À 28 ans, j’ai reçu le diagnostique de schizophrénie paranoïde

À 28 ans, j’ai reçu le diagnostique de schizophrénie paranoïde. J’avais un enfant de dix-huit mois et un mode de vie relativement stable.» Je m’appelle Emily Fox et j’aimerais vous parler de ce que cela signifie d’être sans abri.

Les gens ont tendance à croire que lorsqu’on n’a plus rien, il suffit de remplacer ce qu’on a perdu et de reconstruire sa vie. Si seulement l’itinérance était si facile à résoudre. Si on pouvait assurer qu’une personne serait en mesure de prospérer si on lui donnait un domicile et un revenu, on viendrait vite à bout de l’itinérance.

Malheureusement, l’itinérance est bien plus compliquée que ça.

À 28 ans, j’ai reçu le diagnostique de schizophrénie paranoïde. À ce moment-là, j’avais un enfant de dix-huit mois et un mode de vie relativement stable. Mon mari possédait un emploi bien payant et nous avions notre propre maison. Nous étions un jeune couple typique des années 1980.

Quand j’ai compris ce que mon diagnostique représentait, il était trop tard et ma relation avec mon mari était déjà brisée. Mon pronostique était sombre – folie chronique et incurable. Même si de nos jours on tente de présenter ce diagnostique sous un aspect moins négatif, le fait demeure que la schizophrénie paranoïde est une maladie qui n’est pas facilement acceptée par ceux qui vous aiment.

Curieusement, mon mari n’a pas exigé la garde de notre fils lorsque nous avons divorcé. À cette époque de ma vie, Ryan était la seule chose qui me poussait à continuer. Grâce à mon allocation familiale, j’avais un appartement à deux chambres, mais il ne me restait que 100 $ après avoir payé mon loyer. Les médicaments que je devais prendre coûtaient plus cher que le revenu que je touchais, mais heureusement, l’allocation familiale que je recevais comprenait aussi une carte de paiement de médicaments.

Ma schizophrénie me faisait penser que c’était tout ce que je méritais dans la vie. Au début, j’étais en colère et je me battais très fort pour ne pas croire que j’étais destinée à une vie de pauvreté et de désespoir. Cependant, après que deux années se soient écoulées, j’ai réalisé que je ne devais pas m’attendre à plus. Je lisais tout ce que je trouvais sur ma maladie, et tout portait à croire que ma vie serait à jamais troublée par la dépression, l’anxiété et des luttes continuelles.
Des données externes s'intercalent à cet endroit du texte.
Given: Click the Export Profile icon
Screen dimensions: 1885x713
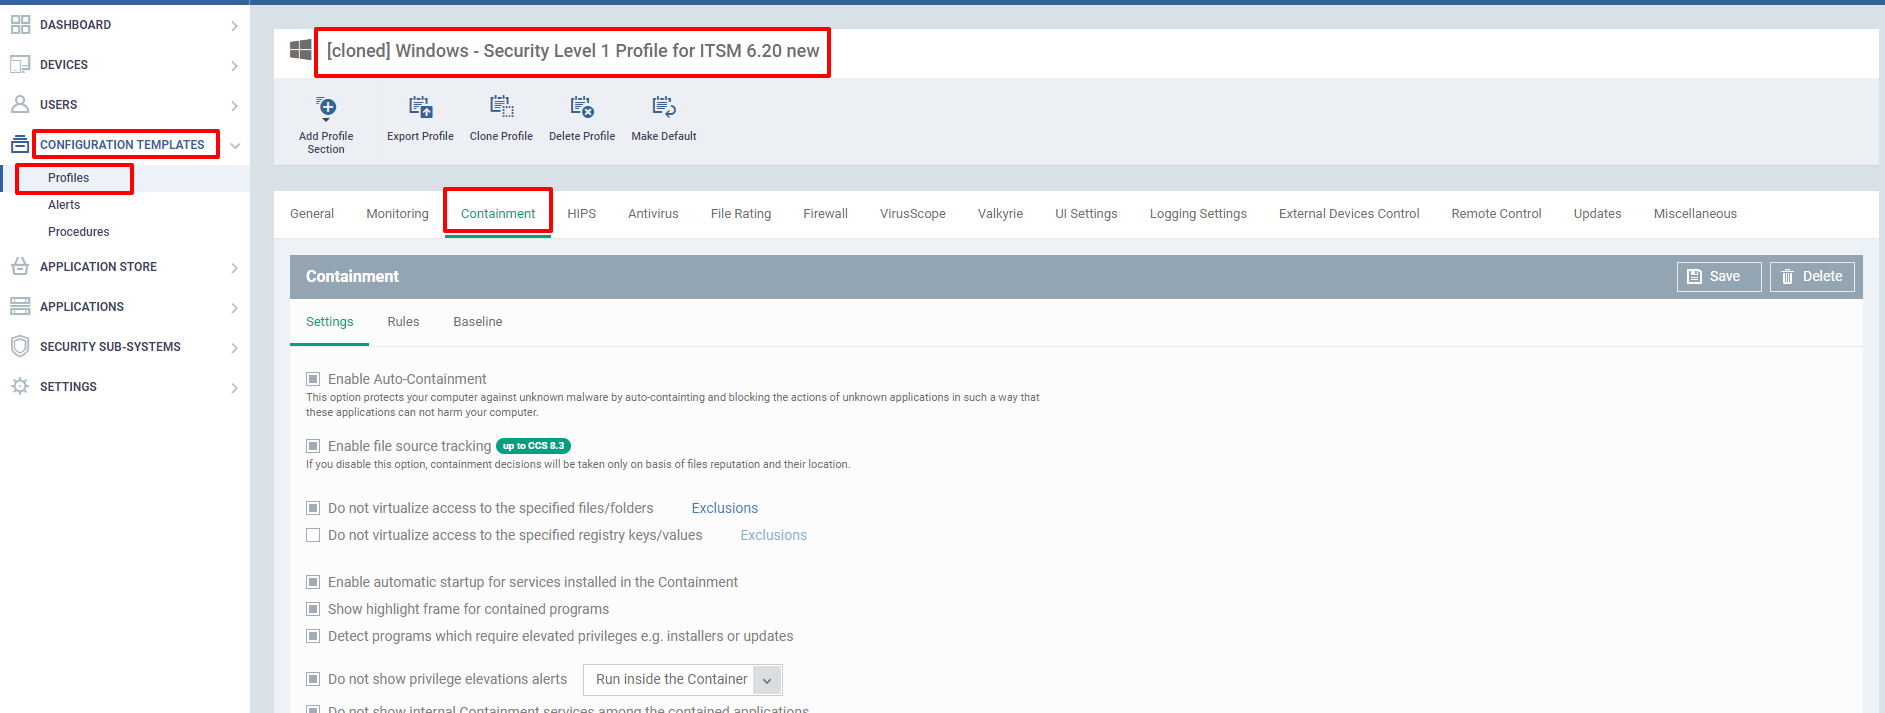Looking at the screenshot, I should click(420, 108).
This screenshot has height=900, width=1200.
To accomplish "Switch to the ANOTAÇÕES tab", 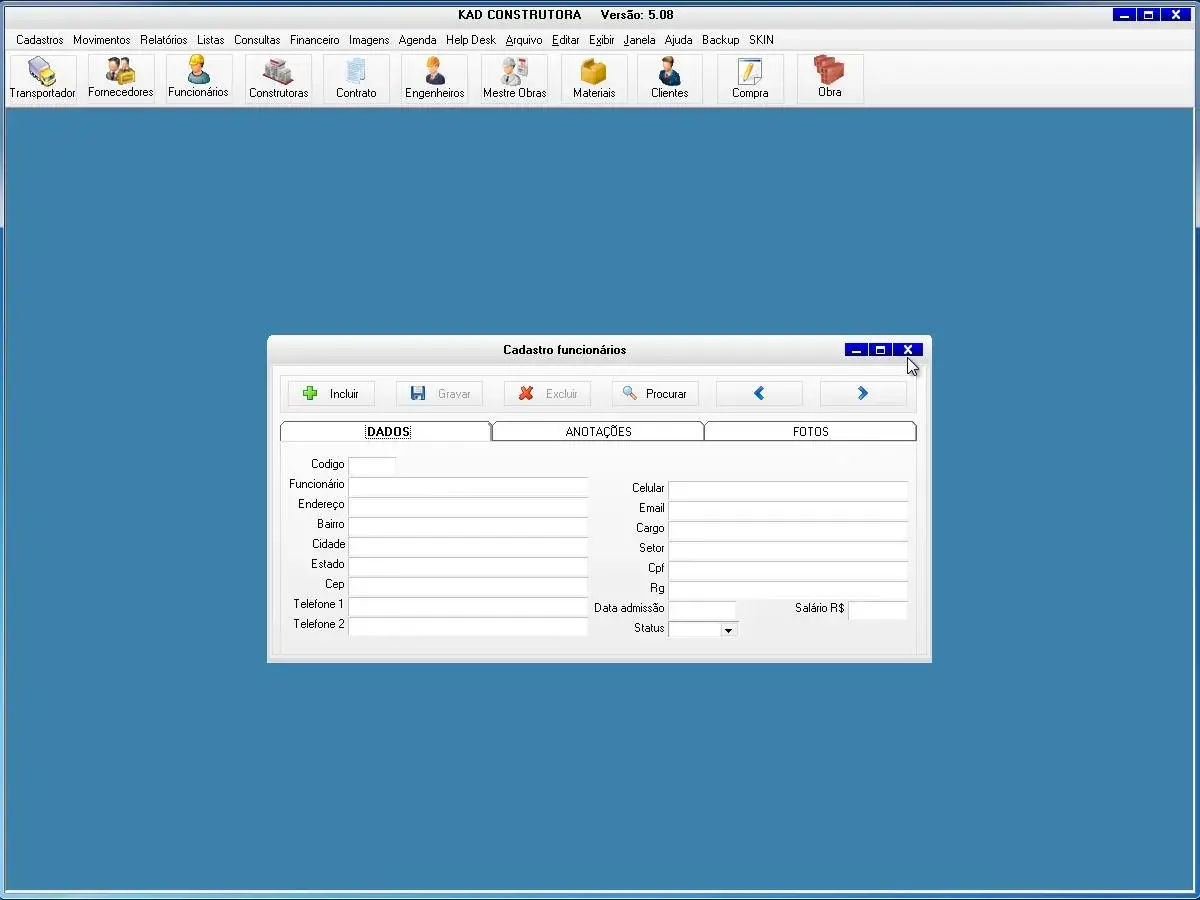I will click(x=598, y=432).
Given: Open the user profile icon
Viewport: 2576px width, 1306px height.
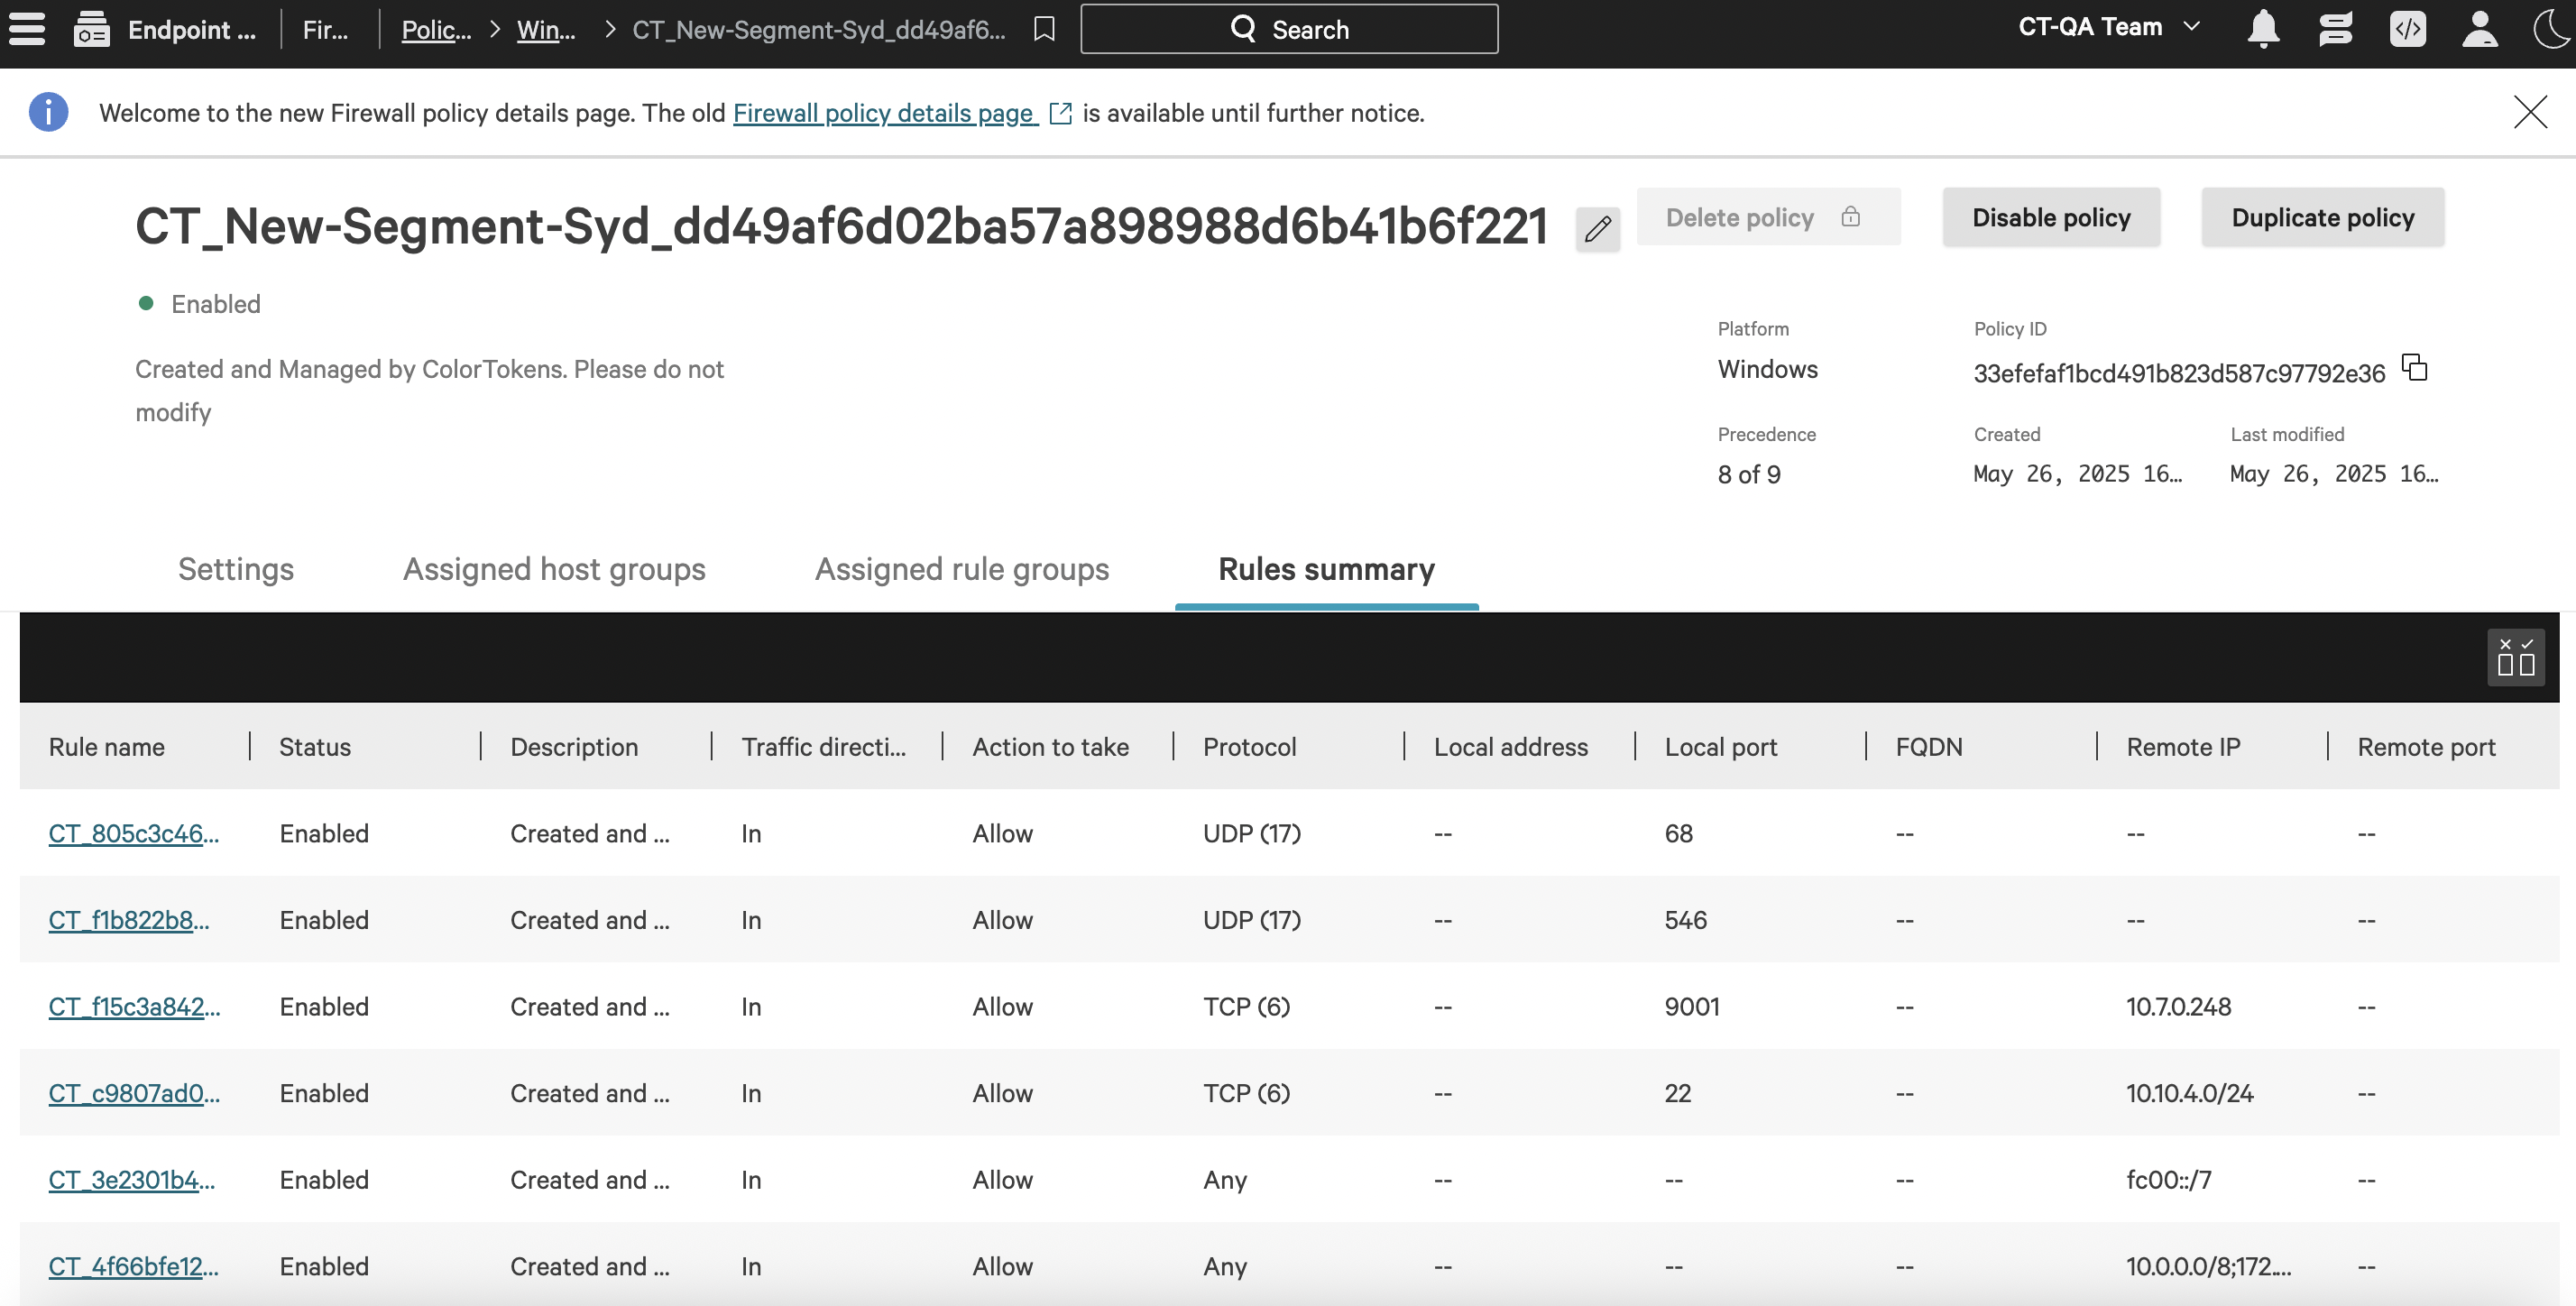Looking at the screenshot, I should coord(2479,29).
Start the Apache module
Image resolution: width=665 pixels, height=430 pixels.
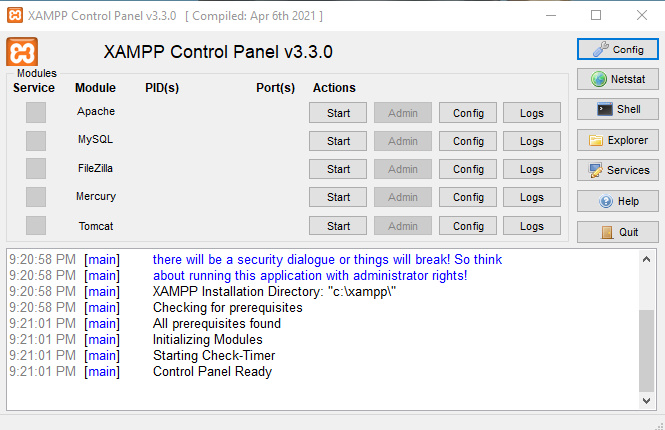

Une fois ce fait accepté, j’ai réalisé que je n’avais plus rien à perdre. J’avais déjà tout perdu. Pendant très longtemps, je me contentais d’arriver au bout de mes journées. Le système psychiatrique détruisait atrocement l’âme. Étant donné que personne ne s’attendait à ce que je fasse quoi que ce soit de valable de ma vie, on me dispensait des routines quotidiennes de la société «normale». J’en étais arrivée à voir la moindre petite réalisation comme un miracle. Nettoyer la maison était une raison pour faire la fête! Passer une petite heure sans les inquiétudes qui accablent la plupart des patients atteints de maladies mentales était une merveille inattendue. Puisque je n’avais pas à me soucier de délais ni d’engagements, et que je vivais pour le moment présent, je me suis orientée dans une direction différente des gens qui essaient désespérément de faire partie du groupe.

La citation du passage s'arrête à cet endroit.